This is the provision of services that your customers use, whether that's a product you sell in its own right, or as a mechanism to sell other products

The relative importance of these 3 strands depends on the nature of the business, of course. And very small organisations might not even have all 3 strands in any meaningful sense.

Structurally, there are two senior roles that an organisation might have, the CIO and CTO.  And the way things would naturally be laid out is that the CIO looks after IT for the business and IT for the employee, while the CTO gets IT for the customer.

Splitting things this way works because the characteristics of the strands are quite different. The responsibilities of the CIO are inward-facing, those of the CTO are outward-facing. The work of the CIO is about managing standardised commodities, while the CTO's role is to provide differentiation.
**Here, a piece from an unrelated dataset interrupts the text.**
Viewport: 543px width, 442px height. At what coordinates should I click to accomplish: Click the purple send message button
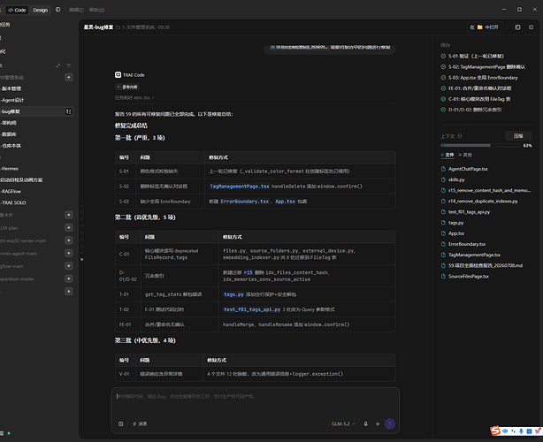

Polar opposites, in a way.

There's a third role, that of the CISO, responsible for information security. This is slightly different in that it cuts across all 3 strands. As such, if you have both a CIO and a CTO, it isn't entirely obvious which of the two, if either, should take on the CISO role.
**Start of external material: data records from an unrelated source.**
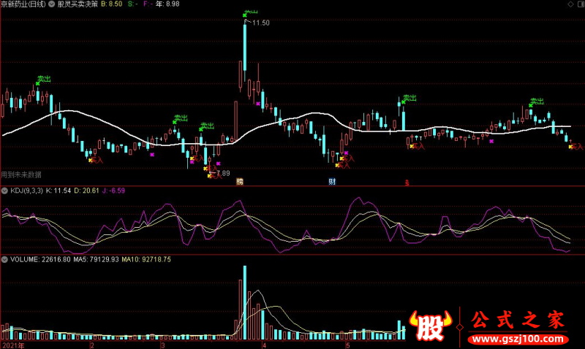Click the 买入 signal near the 7.89 low
This screenshot has width=585, height=349.
[215, 175]
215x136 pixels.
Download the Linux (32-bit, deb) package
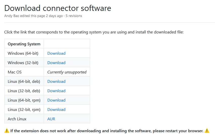point(56,91)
Given the different nature of these 3 strands, where does the IT department (loosely defined as those people whose job is IT) fit? Should you even have one? The job requirements for the 3 strands are sufficiently different that having different IT teams for each strand would seem to make an awful lot of sense, rather than a central IT department. And the IT team for each strand reports to the CIO or CTO as appropriate. In particular, having a product developed in the CTO part of the organisation and then thrown over the wall to be run by an operations team in the CIO organisation is one of the organisational antipatterns that never made any sense and was a major driver for DevOps.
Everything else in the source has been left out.